Mercredi 5 avril 2017

Pour la Guyane, le gouvernement propose un plan de rattrapage d’urgence d’un milliard d’euros et l’important est le déblocage immédiat de cette somme. Je salue les 11 accords qui ont été signés et le dialogue social doit se poursuivre avec tous les acteurs locaux.

Je comprends et partage la colère et la frustration de nos concitoyens guyanais après 71 ans de retard d’investissement. Les Guyanais ne peuvent plus attendre. La réponse du gouvernement permet d’adresser l’urgence mais c’est d’un plan sur cinq ans dont la Guyane a besoin.

C’est ce que pourront choisir les Guyanais le 23 avril et le 7 mai prochain.

Je prends deux engagements pour la Guyane.

D’abord tout ce qui est ou sera signé par le gouvernement avec le mouvement social sera respecté par mon propre gouvernement à l’euro près.

Deuxièmement, je propose un plan pour que la Guyane décolle, pour lequel ils peuvent voter et qui repose sur trois volets :

1/ D’abord, en plus du plan de rattrapage, la dotation d’un fonds égalité réelle pour les Outre-mer de 500 millions d’euros par an avec un investissement plus fort en Guyane mais également à Mayotte.

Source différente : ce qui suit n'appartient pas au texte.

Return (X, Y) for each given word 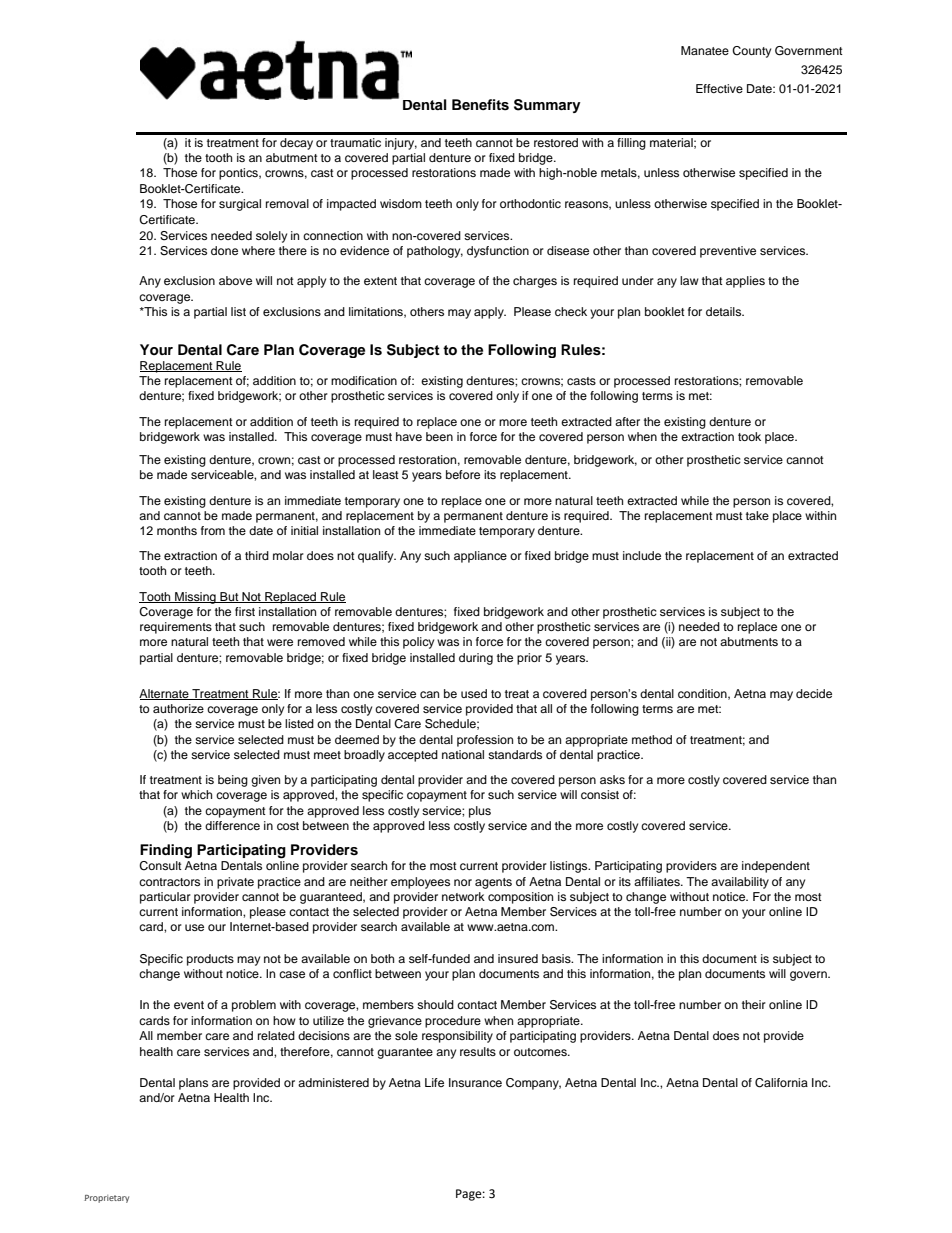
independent (776, 867)
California (781, 1083)
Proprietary (106, 1199)
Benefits (480, 105)
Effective (719, 88)
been (439, 436)
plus (480, 812)
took (749, 436)
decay (296, 144)
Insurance (475, 1082)
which (196, 794)
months (177, 530)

C’est avec ce fonds que l’on construira les écoles, les collèges, les lycées, l’université de Guyane, que l’on électrifiera les communes de l’intérieur, que l’on assurera l’accès à l’eau, que l’on construira un nouveau tribunal, un centre pénitencier, que l’on investira dans l’hôpital.

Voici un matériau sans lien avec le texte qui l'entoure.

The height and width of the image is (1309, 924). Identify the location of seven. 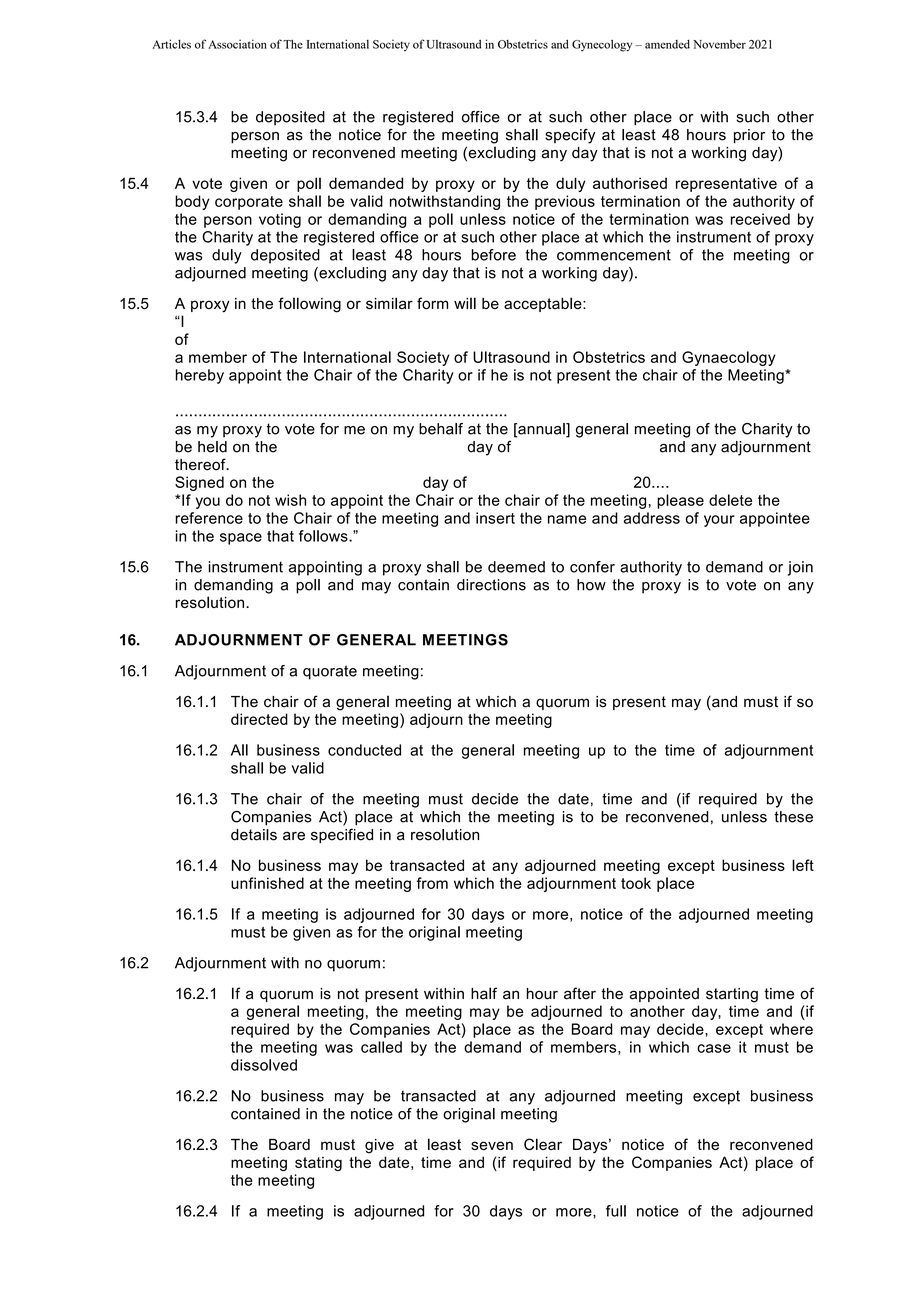
(492, 1145).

2/ Pour un égal accès aux services publics la Guyane comme Mayotte seront des territoires d’affectations prioritaires. C’est-à-dire plus d’enseignants, de policiers, de gendarmes, d’infirmières, de personnel judiciaire, de personnel à l’hôpital. Oui, je l’affirme, en Guyane et à Mayotte, ces territoires délaissés de la République, on a besoin de plus de service public et de plus d’Etat. Il y a des candidats qui eux veulent baisser les dotations aux collectivités en Guyane et supprimer des postes de fonctionnaires.

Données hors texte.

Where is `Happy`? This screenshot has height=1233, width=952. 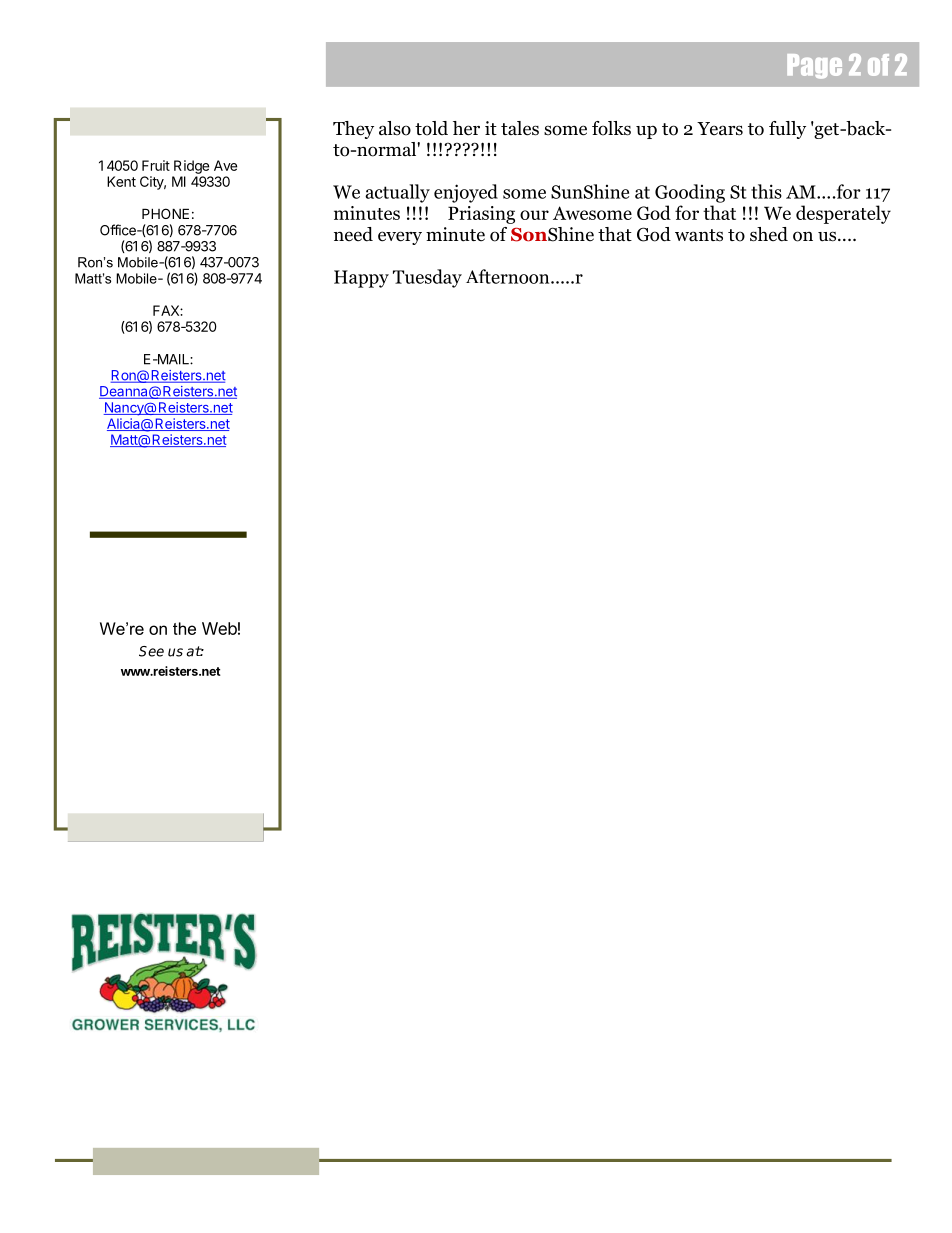
Happy is located at coordinates (361, 279).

3/ Enfin, mon troisième volet de mon plan pour la Guyane, c’est une lutte implacable contre la pauvreté et pour le pouvoir d’achat. Dès 2018, avec la hausse du RSA et des minimas sociaux, la hausse du SMIC, et surtout le Revenu universel d’existence qui bénéficiera aux jeunes dès 18 ans et à tous les salariés qui gagnent moins de 2200 euros par mois, ce sera plus de 500 millions d’euros qui seront injectés dans l’économie guyanaise. La Guyane comme tous les départements d’Outre-Mer où la pauvreté est plus importante que dans l’Hexagone, seront des grands bénéficiaires de cette politique qui veut éradiquer la pauvreté et encourager le travail.

J’ai un projet cohérent pour les Outre-mer et la Guyane, en particulier que j’avais présenté avant la crise guyanaise. Je veux le dire à l’ensemble de nos compatriotes, il ne s’agit pas tant d’investir plus en Guyane que dans l’hexagone mais de rétablir une égalité qui n’existait pas avant.

Pas un seul de nos concitoyens n’accepterait cette situation et il est temps de faire vivre avec nos compatriotes guyanais le beau mot de fraternité.

Il est trop facile de regarder la Guyane quand une fusée décolle et de fermer les yeux sur une pauvreté, un retard de développement qui n’a que trop duré.

La colère en Guyane est légitime. Le gouvernement répond à l’urgence mais l’avenir de la Guyane se joue le 23 avril avec le 1er tour de l’élection présidentielle.